Identity checks on various types of transaction have been advanced in Home Office documents like this one on Special Issues Research; Charles Clarke gave other similar examples in this column in the Times. The specific idea that cash transactions over a certain level be subject to identity checks is supposed to be a way to prevent money-laundering. Public services -- such as applications for fishing licences, purchasing drugs on prescription, and so forth -- can be made conditional on identity checks using powers in the Act.
The information that can be held on the National Identity Register covers only basic personal information roughly the same as that needed for a passport.

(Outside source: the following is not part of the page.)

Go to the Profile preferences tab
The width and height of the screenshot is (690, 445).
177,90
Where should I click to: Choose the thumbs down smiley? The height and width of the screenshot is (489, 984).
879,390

This is false, as a brief perusal of schedule 1 of the Identity Cards Act shows, though of course the Home Office's attempts to confuse people as to the difference between ID cards and passports means that they will probably be increasing the amount of personal data required in an application for a passport.

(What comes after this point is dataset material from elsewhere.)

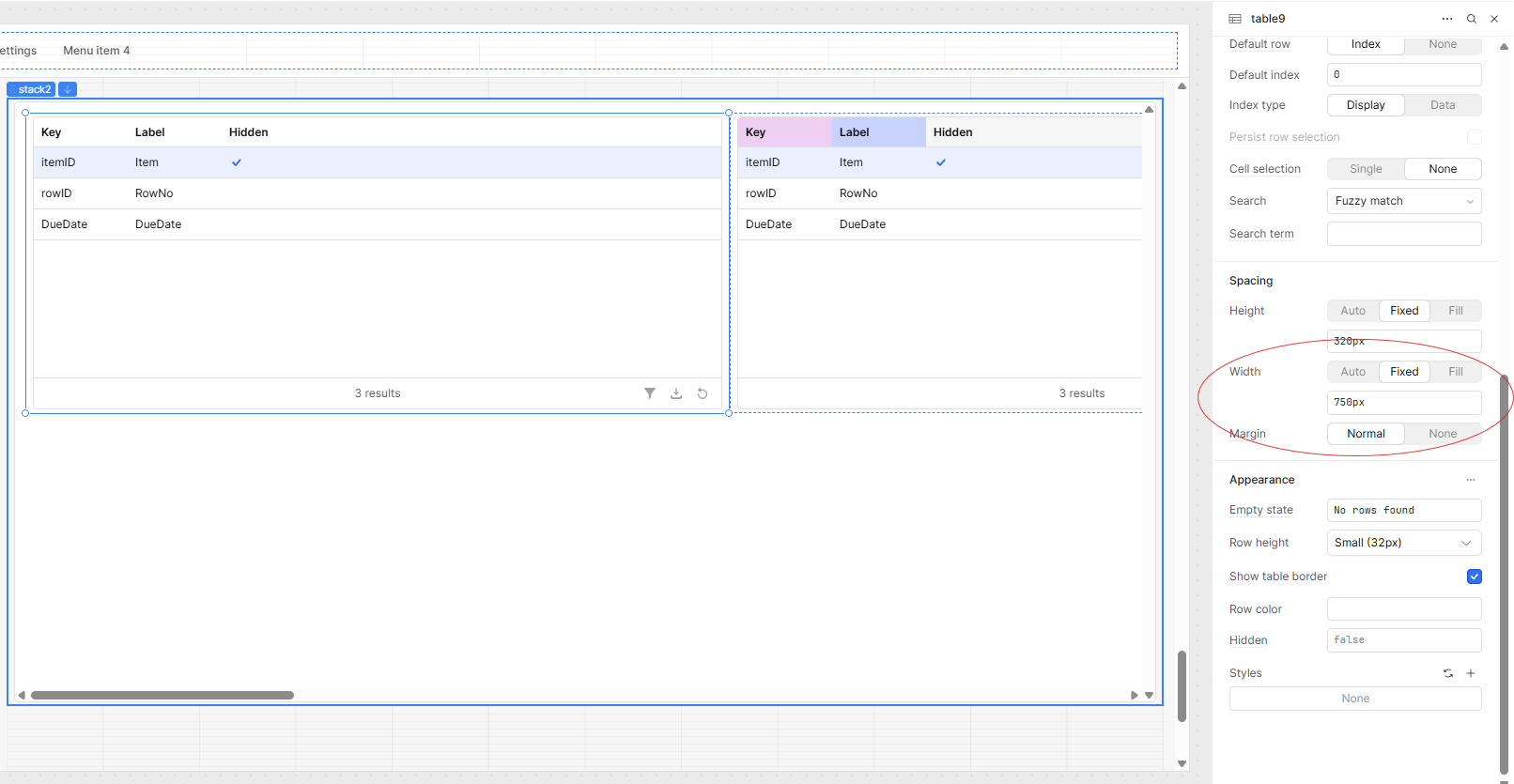Choose None for the Margin setting
Viewport: 1514px width, 784px height.
[1443, 434]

[The NIR] will not include details of withdrawals of cash from bank accounts, medical records or even whether someone has obtained a fishing licence.
All of this information may be recorded in the ``audit trail'', or recorded in other government databases and then connected to records in the NIR by means of a unique number (the National Registration Identity Number) so that it can trivially be retrieved in connection with an individual's NIR record. The Regulatory Impact Assessment gives (p13) the use of the audit trail information for surveillance as an explicit goal of the scheme, and identifies, ``stay[ing] in hotels, rent[ing] accommodation, hir[ing] cars, buy[ing] mobile phones, and generally carry[ing] out their activities'' as things which would be made harder for terrorists by this surveillance -- and by implication, things which would be subject to surveillance through the audit trail.
These pieces [by journalists describing the provisions of anti-civil-liberties legislation] are in my opinion symptomatic of a more general intellectual laziness which seeks to slip onto the shoulders of modern democratic states the mantle of dictatorial power.
-- he might be well served by looking closer to home for individuals guilty of ``intellectual laziness''. From this point on, appropriately enough, he made no further substantive points but simply lapsed into the usual ``9/11 means the world has changed and therefore everyone is compelled to agree with every stupid idea we're prepared to throw at you.'' Actually the last bit of his speech reads a lot like the Euston manifesto -- it's full of vague waffle about how the existence of dictatorships means we should ignore things that democratic governments do wrong. Sigh.